SB 1.15 Punctuating Personality
Monologues SB LEVEL 5 CARD
Step 1: Punctuation Identify the punctuation used in the monologue.
How does it affect the reader’s interpretation? What does it do the the oral delivery of the text?
Step 2: Speaker Locate the speaker of the monologue.
Write the speaker in the “response” box of your SOAPSTone chart. Locate textual evidence, and underline it, that indicates or suggests that the speaker is the person you identified. Write your text evidence in the box on the SOAPSTone chart.
Step 3: Occasion What is the social, cultural, and/or geographical context (situation) of the monologue? Identify the context and record your answer in the “response” box. How do you know? Locate text evidence that supports your response and document it on the SOAPSTone chart.
Step 4: Audience To whom is the speaker addressing? Who is the “target audience?” Record your answer in the “response” box on the SOAPSTone chart. You may need to infer this information aka, read between the lines. Describe this person. How do you know? Record your answer in the “text evidence” box on the SOAPSTone chart. Be sure you underlined the evidence in your SB book.
Step 5: Purpose What is the message of the monologue? What does the speaker want the audience to learn? Record your answer in the “response” box of the SOAPSTone chart. Why was it written (or spoken)? Consider both the speaker and the author of the monologue. Find evidence in the text to support your answer. Document that evidence in the “text evidence” box on the SOAPSTone chart.
Step 6: Subject What is the monologue about?
Remember, these subjects should be both concrete [touch and hold] and abstract [universal in nature ie love]. Record your response and text evidence on the SOAPSTone chart. What is the speaker doing with the subject (theme)? Record your response and text evidence on the SOAPSTone chart.
Step 7: Tone Look at your Tone Words list and consider the over all tone for your monologue. Which word from that list BEST matches the tone demonstrated in your monologue? What is the speaker’s attitude toward: The reader The subject The audience
Write a CER: How does the speaker create tone in the monologue and which SOAPSTone element most contributes to the tone? Be sure to include text evidence (direct quotes) and embed them smoothly and correctly.
Let’s do this together!
Step 1: The Claim Individually, create a claim to the prompt in your journal. This is your answer to the question. Each member of the group should then share their claims and discuss which one is the best response and why. On the sentence strip, write your group’s claim.
Step 2: Choosing the Claim
Elect one member to place the sentence strip on the white board. We will discuss and vote on the best claim for the class to move forward with.
Step 3: Text Evidence Now that we have chosen a claim for us to work with, let’s find some evidence to support it! Individually, refer to your SOAPSTone chart, do any of the quotes you selected support the class claim? If so, prepare to share them with the group. If not, refer back to the monologue and select direct quotes that support the claim. As a group, decide on one or two pieces of text evidence that support the class claim.

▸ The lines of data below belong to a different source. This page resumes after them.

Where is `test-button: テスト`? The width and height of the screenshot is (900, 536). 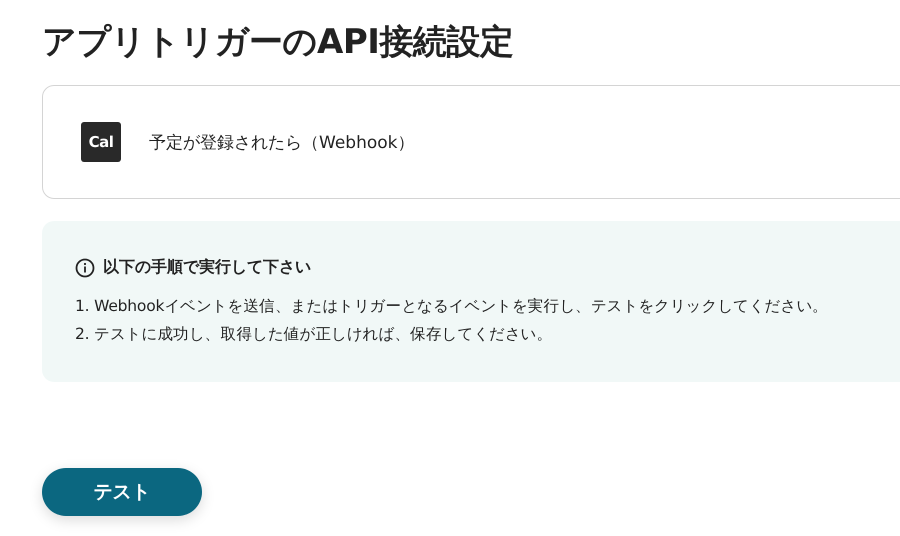 test-button: テスト is located at coordinates (122, 492).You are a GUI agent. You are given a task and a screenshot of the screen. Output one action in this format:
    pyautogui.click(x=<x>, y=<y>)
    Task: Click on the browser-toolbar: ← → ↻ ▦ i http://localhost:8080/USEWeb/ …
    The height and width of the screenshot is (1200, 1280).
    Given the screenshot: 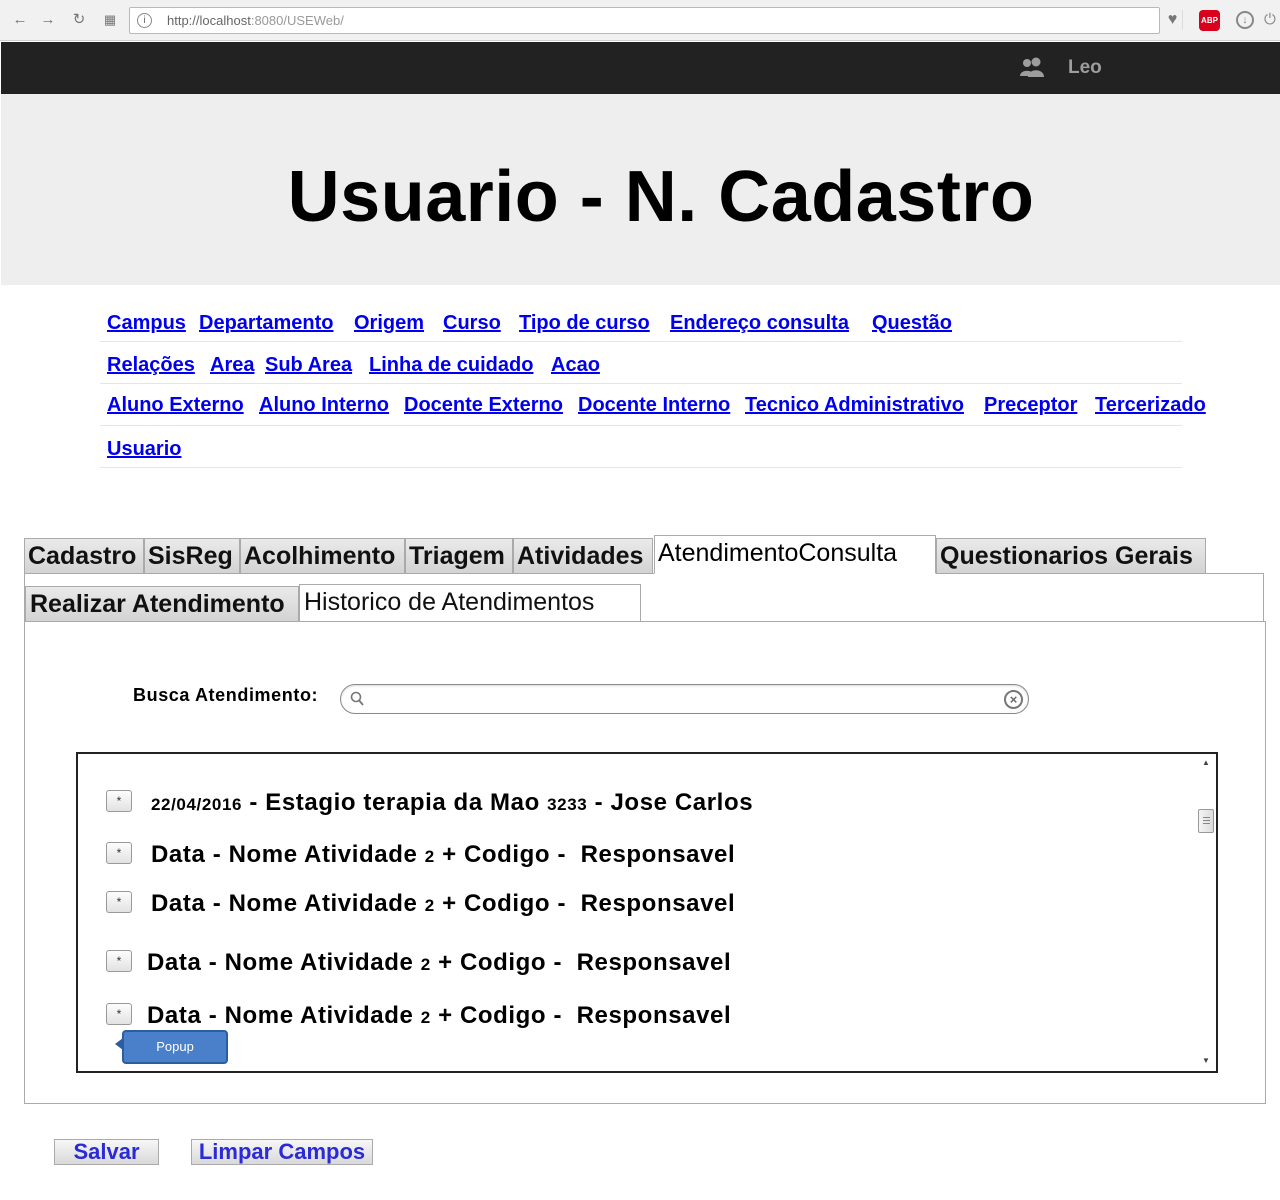 What is the action you would take?
    pyautogui.click(x=640, y=20)
    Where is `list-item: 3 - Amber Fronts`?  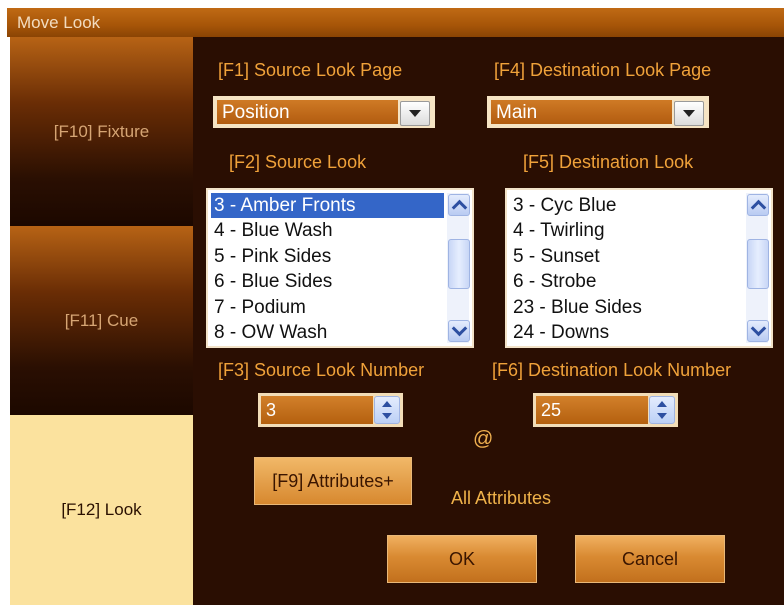 list-item: 3 - Amber Fronts is located at coordinates (328, 206).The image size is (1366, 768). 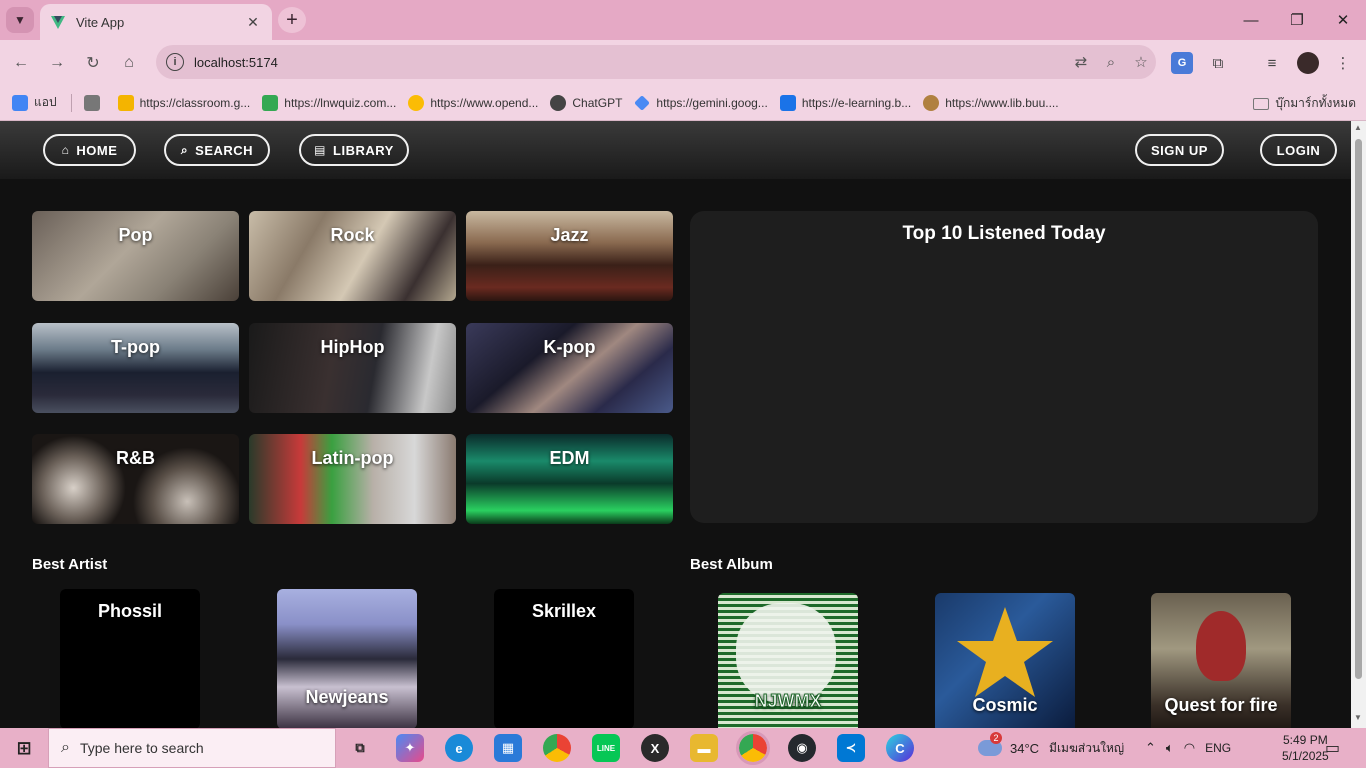 I want to click on menu-icon: ⋮, so click(x=1343, y=63).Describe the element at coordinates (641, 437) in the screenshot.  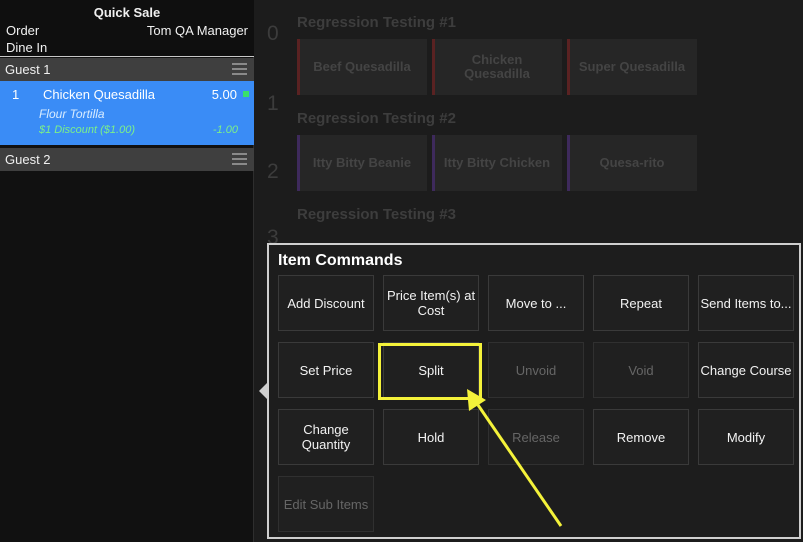
I see `remove-button: Remove` at that location.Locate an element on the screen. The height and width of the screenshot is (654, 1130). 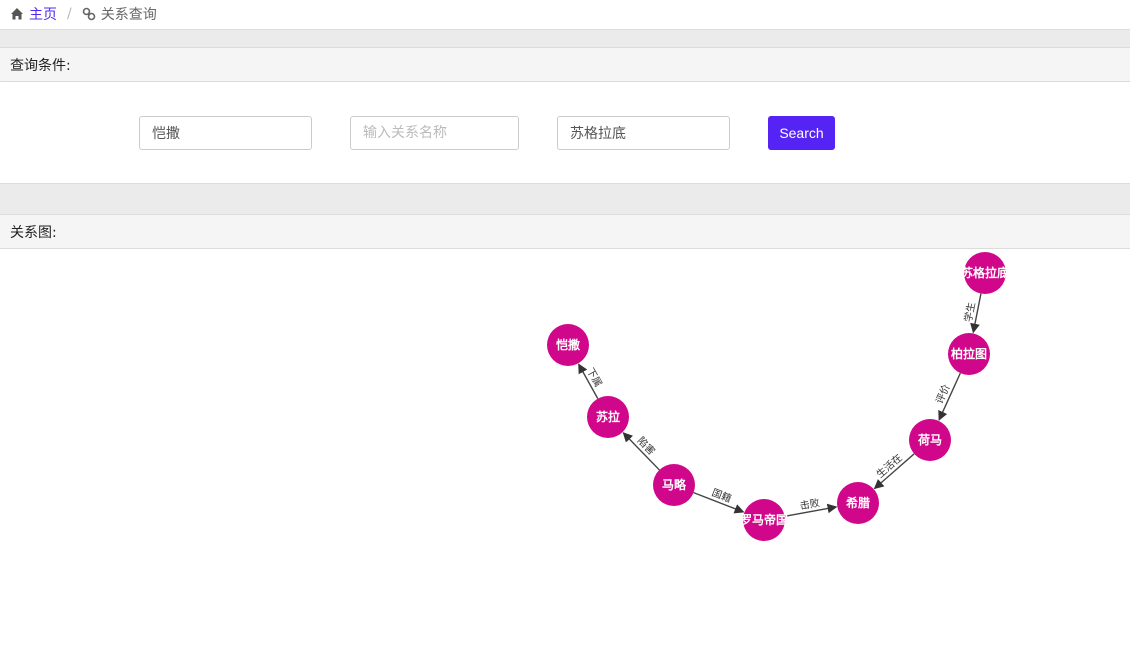
graph-node: 恺撒 is located at coordinates (568, 345).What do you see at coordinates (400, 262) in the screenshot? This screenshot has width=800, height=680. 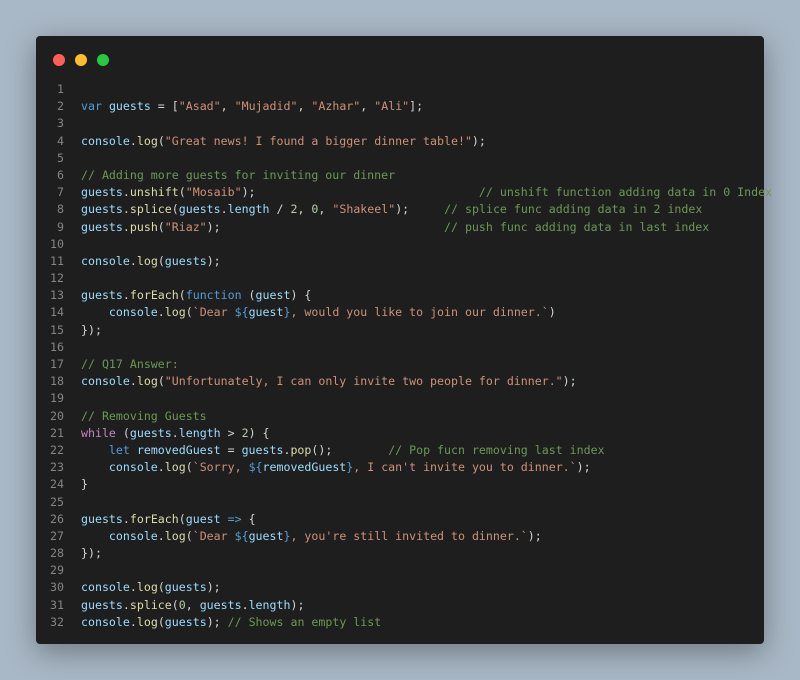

Step 4: Choosing T.E. Once your group has selected the best TE, write it on the sentence strips and place them on the board. As we discuss the TE provided, consider which one’s support the claim BEST. Vote on the best TE.
Step 5: Reasoning Now that we have heard the reasoning behind the TE selections, we must arrange the TE and explain their connection to our claim. As a group: Consider the order of TE and how to transition between both the quotes themselves and the quotes within your sentences. Be prepared to share your reasoning and write it on the provided sentence strip!